Research Summary: Diablo: A Benchmark Suite for Blockchains

TLDR

  • We present the most extensive evaluation of blockchain to date with decentralised applications in gaming, web services, exchanges, video sharing and mobility services.
  • Our findings include that most modern blockchains (Algorand, Avalanche, Solana, Diem, Ethereum, Quorum) are not suitable for real application demands, with some exception like Red Belly Blockchain that commits multiple blocks at once.
  • Our results are surprisingly far from some claimed performance results announced online, which confirms that a more scientific approach is needed to evaluate blockchains.

Core Research Question

The goal of our work is to help understand which blockchain proposal is better-suited for a particular application.

Citation

V. Gramoli, R. Guerraoui, A. Lebedev, C. Natoli, G. Voron. Diablo: A Benchmark Suite for Blockchains . Proceedings of the 18th ACM European Conference on Computer Systems (EuroSys), 2023.

Background

  • Algorand is a proof-of-stake blockchain that elects a subset of nodes, through sortition, that can append the next block.
  • Avalanche is a blockchain offering probabilistic safety and the possibility to spawn subnets.
  • Diem, formerly known as the Libra blockchain, was initiated by Facebook.
  • Ethereum is the second largest blockchain in market capitalization.
  • Quorum is a blockchain initiated by J.P. Morgan and currently maintained by Consensys.
  • Solana is a recent blockchain that is highly optimized for special features (e.g., Intel instructions).
  • Red Belly Blockchain combines multiple proposed blocks into a superblock.

Summary

  • Although Algorand, Avalanche, Solana, Diem, Ethereum, Quorum are not yet ready to handle demanding workloads found in centralized services, our in-depth analysis identifies key factors of performance and shows that some blockchain promises are fulfilled.
  • It appears that a blockchain targeting eventual consistency scales easily to networks with many nodes. Two blockchains, Diem and Avalanche, fail at using more challenging configurations, most likely because they simply do not consider these configurations as a use case.
  • Two blockchains, namely Quorum and Diem, are the most impacted by constantly high workloads. It could be due to their leader-based BFT consensus protocol design that is typically known to suffer from scalability limitations.

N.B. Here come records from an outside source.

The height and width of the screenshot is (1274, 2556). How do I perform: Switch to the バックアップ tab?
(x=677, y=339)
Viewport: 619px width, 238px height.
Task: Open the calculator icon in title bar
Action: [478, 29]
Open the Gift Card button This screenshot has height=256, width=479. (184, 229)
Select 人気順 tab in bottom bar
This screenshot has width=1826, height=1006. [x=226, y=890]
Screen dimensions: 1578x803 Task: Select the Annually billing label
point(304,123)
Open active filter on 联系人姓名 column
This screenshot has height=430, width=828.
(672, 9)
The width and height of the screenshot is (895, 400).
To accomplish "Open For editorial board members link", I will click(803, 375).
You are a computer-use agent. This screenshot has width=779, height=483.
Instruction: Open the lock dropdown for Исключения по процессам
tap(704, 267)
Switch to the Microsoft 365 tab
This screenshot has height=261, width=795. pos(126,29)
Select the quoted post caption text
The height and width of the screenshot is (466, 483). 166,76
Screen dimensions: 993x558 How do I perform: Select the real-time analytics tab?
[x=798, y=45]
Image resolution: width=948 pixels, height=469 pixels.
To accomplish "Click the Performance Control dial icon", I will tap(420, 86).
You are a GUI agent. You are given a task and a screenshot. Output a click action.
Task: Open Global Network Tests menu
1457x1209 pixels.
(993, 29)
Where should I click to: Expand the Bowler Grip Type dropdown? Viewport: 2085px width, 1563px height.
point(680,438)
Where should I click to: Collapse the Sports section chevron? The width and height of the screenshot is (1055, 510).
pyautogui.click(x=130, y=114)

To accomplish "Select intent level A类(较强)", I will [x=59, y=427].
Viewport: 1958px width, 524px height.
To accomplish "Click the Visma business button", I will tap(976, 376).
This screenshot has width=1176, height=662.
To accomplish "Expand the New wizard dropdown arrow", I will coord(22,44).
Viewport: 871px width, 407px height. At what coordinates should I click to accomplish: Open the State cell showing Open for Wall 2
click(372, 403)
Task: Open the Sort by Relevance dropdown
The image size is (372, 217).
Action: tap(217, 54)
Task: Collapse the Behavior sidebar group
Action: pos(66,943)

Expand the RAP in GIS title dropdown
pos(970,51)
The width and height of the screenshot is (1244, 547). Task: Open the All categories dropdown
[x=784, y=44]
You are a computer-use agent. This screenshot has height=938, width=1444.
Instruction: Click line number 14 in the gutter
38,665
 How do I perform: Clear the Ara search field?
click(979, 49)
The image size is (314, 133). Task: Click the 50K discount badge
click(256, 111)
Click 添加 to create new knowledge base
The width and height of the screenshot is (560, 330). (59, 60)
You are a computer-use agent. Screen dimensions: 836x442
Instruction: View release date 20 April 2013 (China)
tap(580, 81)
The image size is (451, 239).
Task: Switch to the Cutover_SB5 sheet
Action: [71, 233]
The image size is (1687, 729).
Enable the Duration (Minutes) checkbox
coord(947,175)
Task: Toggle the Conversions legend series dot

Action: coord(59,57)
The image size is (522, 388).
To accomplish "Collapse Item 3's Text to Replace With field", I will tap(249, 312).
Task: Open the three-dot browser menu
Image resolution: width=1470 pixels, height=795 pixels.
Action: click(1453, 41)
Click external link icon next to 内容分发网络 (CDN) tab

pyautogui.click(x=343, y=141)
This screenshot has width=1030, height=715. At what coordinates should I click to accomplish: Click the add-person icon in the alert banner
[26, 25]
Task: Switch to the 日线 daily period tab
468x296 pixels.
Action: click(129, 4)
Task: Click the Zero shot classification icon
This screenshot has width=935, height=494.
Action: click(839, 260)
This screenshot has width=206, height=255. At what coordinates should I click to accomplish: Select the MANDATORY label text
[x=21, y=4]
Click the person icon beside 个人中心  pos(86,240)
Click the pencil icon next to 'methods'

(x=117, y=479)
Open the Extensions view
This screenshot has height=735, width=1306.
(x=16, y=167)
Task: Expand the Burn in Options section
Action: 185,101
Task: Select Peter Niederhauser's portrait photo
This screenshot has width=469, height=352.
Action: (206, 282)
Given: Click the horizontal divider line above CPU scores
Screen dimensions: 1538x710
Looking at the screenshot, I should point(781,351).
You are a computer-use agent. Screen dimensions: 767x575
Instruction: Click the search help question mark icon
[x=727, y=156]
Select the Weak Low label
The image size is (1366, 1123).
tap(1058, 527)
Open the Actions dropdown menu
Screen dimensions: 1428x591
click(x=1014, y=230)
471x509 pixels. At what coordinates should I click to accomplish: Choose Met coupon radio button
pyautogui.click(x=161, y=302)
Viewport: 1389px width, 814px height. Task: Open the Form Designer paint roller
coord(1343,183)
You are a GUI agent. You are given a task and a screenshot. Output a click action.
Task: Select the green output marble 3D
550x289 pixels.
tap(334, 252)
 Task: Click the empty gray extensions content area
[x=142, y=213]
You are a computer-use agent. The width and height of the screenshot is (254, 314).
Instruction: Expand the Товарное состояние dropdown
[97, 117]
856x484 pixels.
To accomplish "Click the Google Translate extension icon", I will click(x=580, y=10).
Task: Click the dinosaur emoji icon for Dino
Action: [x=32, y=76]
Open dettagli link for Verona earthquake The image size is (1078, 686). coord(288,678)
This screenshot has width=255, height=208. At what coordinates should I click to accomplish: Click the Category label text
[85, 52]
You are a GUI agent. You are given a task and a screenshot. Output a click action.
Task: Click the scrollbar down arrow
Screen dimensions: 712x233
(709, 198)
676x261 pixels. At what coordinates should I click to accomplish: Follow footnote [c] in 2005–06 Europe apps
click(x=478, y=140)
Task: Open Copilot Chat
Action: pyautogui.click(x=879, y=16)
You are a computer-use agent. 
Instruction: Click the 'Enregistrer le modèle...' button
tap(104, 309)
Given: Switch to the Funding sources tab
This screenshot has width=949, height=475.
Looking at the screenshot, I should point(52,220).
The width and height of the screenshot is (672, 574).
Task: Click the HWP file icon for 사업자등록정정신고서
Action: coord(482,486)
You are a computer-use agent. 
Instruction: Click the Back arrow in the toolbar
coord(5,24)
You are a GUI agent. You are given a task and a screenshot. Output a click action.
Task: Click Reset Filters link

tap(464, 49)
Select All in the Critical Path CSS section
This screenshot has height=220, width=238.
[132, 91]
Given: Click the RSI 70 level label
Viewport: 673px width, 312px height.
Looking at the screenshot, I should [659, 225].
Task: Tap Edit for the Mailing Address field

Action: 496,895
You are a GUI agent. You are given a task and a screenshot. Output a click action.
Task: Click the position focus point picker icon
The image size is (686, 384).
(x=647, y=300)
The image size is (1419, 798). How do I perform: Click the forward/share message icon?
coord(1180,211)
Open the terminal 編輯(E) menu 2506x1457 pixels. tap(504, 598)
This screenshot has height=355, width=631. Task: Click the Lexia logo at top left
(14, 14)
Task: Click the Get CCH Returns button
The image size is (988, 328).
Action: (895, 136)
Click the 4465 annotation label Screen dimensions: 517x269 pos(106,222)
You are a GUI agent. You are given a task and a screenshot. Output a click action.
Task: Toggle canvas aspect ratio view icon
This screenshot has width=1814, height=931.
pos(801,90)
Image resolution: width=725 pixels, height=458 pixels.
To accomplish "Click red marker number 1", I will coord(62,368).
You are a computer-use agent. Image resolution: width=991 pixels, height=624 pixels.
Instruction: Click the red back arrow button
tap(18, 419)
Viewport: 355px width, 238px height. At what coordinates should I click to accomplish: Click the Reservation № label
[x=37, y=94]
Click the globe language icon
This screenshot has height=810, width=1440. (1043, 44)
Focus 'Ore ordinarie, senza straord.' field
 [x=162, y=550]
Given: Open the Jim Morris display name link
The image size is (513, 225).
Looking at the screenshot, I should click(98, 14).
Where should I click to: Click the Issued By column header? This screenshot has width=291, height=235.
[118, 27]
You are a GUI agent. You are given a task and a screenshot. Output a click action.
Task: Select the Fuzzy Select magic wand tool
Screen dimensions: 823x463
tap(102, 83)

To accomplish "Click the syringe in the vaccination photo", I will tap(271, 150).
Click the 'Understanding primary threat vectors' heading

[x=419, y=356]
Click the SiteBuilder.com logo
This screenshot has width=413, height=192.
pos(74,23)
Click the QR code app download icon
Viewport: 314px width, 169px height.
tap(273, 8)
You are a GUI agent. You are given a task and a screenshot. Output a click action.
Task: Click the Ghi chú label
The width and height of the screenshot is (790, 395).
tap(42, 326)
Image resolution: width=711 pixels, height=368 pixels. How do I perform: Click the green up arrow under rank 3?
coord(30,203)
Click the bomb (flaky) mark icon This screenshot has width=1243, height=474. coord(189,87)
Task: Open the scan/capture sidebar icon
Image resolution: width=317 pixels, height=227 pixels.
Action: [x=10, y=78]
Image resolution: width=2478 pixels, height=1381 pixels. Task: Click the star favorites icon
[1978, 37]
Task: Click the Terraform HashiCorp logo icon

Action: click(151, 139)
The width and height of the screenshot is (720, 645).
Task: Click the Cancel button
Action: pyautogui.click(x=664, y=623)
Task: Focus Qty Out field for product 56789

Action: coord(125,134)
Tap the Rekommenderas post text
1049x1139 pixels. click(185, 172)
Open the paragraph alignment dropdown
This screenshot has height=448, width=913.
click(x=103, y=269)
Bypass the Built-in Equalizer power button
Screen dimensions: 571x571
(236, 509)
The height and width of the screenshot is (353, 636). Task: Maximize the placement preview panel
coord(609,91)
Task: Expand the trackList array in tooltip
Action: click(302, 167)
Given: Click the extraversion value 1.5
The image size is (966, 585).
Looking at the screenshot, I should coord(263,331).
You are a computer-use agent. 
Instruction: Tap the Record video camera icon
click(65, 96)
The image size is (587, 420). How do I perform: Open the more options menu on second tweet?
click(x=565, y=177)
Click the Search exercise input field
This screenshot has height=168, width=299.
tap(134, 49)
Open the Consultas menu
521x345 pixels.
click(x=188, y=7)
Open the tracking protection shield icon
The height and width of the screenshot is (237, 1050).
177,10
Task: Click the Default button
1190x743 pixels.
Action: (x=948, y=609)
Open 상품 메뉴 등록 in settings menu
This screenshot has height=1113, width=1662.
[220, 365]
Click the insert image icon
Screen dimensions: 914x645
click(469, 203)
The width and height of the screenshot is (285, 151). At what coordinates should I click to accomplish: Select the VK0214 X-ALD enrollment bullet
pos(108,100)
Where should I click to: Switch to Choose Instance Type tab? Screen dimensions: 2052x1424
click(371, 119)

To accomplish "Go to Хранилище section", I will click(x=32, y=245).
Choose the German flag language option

The Red
    Belly Blockchain, which builds upon a leaderless deterministic BFT consensus protocol, was recently shown to perform extremely well under high workloads.
  • The Algorand, Avalanche and Solana blockchains, which offer probabilistic or eventually consistent guarantees, maintain a non-negligible throughput when stressed with high constant workloads.

Method

  • We designed the Diablo benchmark suite with a single primary, which coordinates the experiments and gathers results, and as many secondaries as needed to stress-test the blockchain network.
  • We implemented decentralised applications (DApps) in PyTeal v5, Move v4 and Solidity v0.7.5:
    • A Gaming DApp, which is highly demanding and executes a Dota 2 trace.
    • A Webservice DApp, which is highly contended and executes the FIFA website requests during the soccer world cup.
    • A Mobility Service DApp, which is compute-intensive and executes an Uber trace.
    • A Video Sharing DApp, which is very demanding and executes a YouTube trace.
    • An Exchange DApp, which experiences request bursts.
  • We evaluated the latency and throughput of each blockchain in different settings:
    • A Datacenter setting where few powerful machines are collocated.
    • A Testnet setting where few classic machines are collocated to reduce the costs of operating the network.
    • A Devnet setting where few classic machines are distributed over 5 continents.
    • A Community setting where hundreds of classic machines are distributed over 5 continents.
    • A Consortium setting where hundreds of modern machines are distributed over 5 continents.

Results

  • We observe that for the Exchange DApp, which has the lowest average workload, Nasdaq, of 168 TPS only, Avalanche and Quorum commit more than 86% of the transactions, all the other blockchains commit 47% or less of the transactions. Although the fact that none of the evaluated blockchains could commit all transactions may seem quite pessimistic, note that recent experiments already demonstrated that the Red Belly Blockchain could commit all of them in the same setting.
  • For the most demanding workload, the YouTube workload, the proportion of commits is lower than 1% for Algorand, Avalanche, Solana, Diem, Ethereum and Quorum, indicating that they are not yet ready to handle demanding workloads found in centralized services.
  • For high workloads (like Dota 2), none of these blockchains maintain a throughput higher than 66 TPS and for none of the DApps do they commit with a latency lower than 27 seconds.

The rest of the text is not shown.